C'est le livre que le jury grand public du mois d'avril a plébiscité. Une prison dans les années 90, Londres en 1977 ou encore un village près de l’Euphrate… C’est à travers ces différents lieux et époques qu’Elif Shafak construit la narration de Crime d’honneur, sous la forme d’un puzzle. Ce roman raconte l’histoire et l’intégration d’une famille d’immigrés turcs à Londres dans les années 70.

L’histoire débute dans les années 60, dans un village kurde du bord de l’Euphrate, avec la rencontre de Pembe et Adem. Ce dernier, âgé de 18 ans, vient d’Istambul. Il souhaite épouser la sœur jumelle de Pembe, Jamila, dont il est sous le charme. Mais quand il apprend que cette dernière pourrait ne pas être vierge, il se rétracte. Pas question pour lui d’épouser une femme « souillée ». Il se marie alors avec Pembe, une union par dépit qui donnera trois enfants. Ce mariage entraînera plus tard un crime d’honneur, commis pour racheter la réputation de Pembe.

Le roman mêle l’histoire de cette rencontre, et le récit de la vie du couple à Londres. Pembe y travaille dans un salon de beauté et élève seule ses trois enfants. Elle est déçue par son mari, qu’elle décrit comme « un homme de nombreux regrets et de peu de courage ». Ce dernier dépense son argent dans des salles de jeu. Il délaisse sa femme et le logis pour Roxanna, une strip-teaseuse.

Racisme et féminisme

Les trois enfants quant à eux s’intègrent chacun à leur façon. Iskender pratique la boxe et provoque l’émoi des filles de seize ans, qui lui trouvent une « irrésistible virilité ». Yunus passe son temps avec des squatters libertaires, tandis que la discrète Esma s’essaie au féminisme. L’auteure met en lumière les différences culturelles - rapport aux autres, religion, etc - sources de décalage.

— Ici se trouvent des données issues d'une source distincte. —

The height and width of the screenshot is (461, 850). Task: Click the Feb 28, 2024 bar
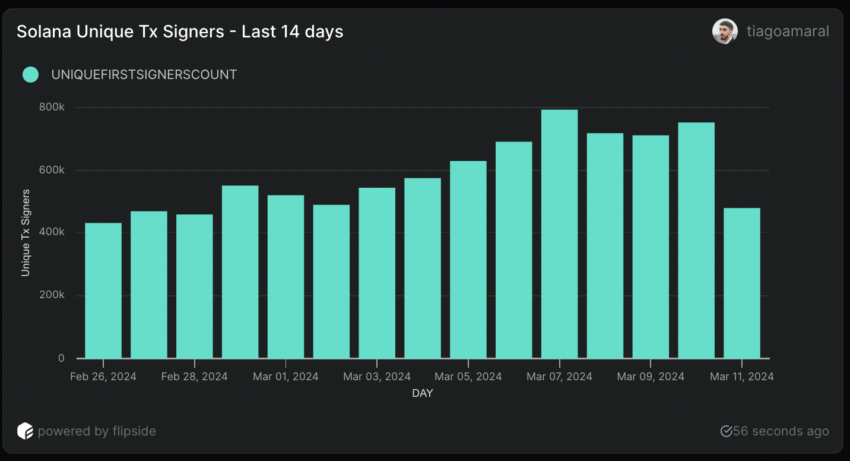coord(195,286)
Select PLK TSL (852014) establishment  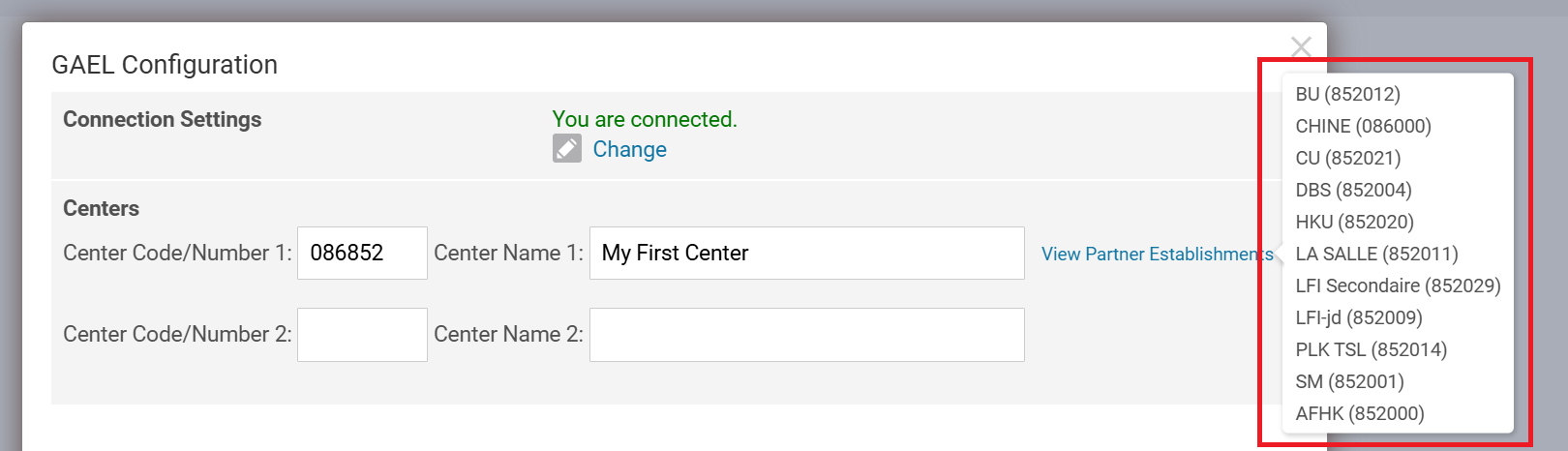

Elle décrit également le racisme dont sont victimes les immigrés. Une mise à l’écart qui entraîne parfois un repli communautaire, avec la recherche d’un retour aux sources culturelles. Pembe découvre véritablement cette discrimination lors d’une scène où elle rencontre Elias. Ce dernier lui ouvre les yeux sur ce rejet de l’autre. Par la suite elle développe des sentiments pour ce chef cuisinier divorcé, né au Liban, élevé à Montréal et immigré à Londres. Ces deux personnages entretiennent une relation amoureuse discrète et non sexuelle.

Pour l’honneur

Une relation qui remonte jusqu’aux oreilles d’Iskender, qui commet alors ce fameux crime d’honneur. Cette situation d’adultère, ou interprétée comme telle, fait écho à l’histoire familiale d’Adem. Sa propre mère s’était enfuie avec un autre homme. Pour Adem, cette situation est intolérable, car l’honneur d’un homme repose pour beaucoup selon lui sur la fidélité de sa femme. Une fois celle-ci remise en cause, le mari perdrait son honneur, ce qui ferait de lui « un homme mort ». Encore une différence culturelle avec l’Angleterre, où les mœurs seraient beaucoup plus légères.

Au final l’auteure trace une fresque nuancée et très romanesque, parsemée de réflexions générales sur la vie et les cultures, dont la portée pourrait prendre la valeur d’une fable.

Elif Shafak, parcours d'une migrante

Elif Shafak, 42 ans, est une fille de diplomate, née à Strasbourg en 1971. Elle a passé son adolescence en Espagne avant de s’établir en Turquie. Après des études en Gender and Women’s Studies et un doctorat en sciences politiques, elle a enseigné aux États-Unis. Elle vit aujourd’hui à Istanbul. Auteure reconnue dans le monde entier, elle a publié plus de dix romans, dont La Bâtarde d’Istanbul, Bonbon Palace, Lait noir et Soufi, monamour. Ce dernier est le plus grand succès de librairie des dernières décennies en Turquie.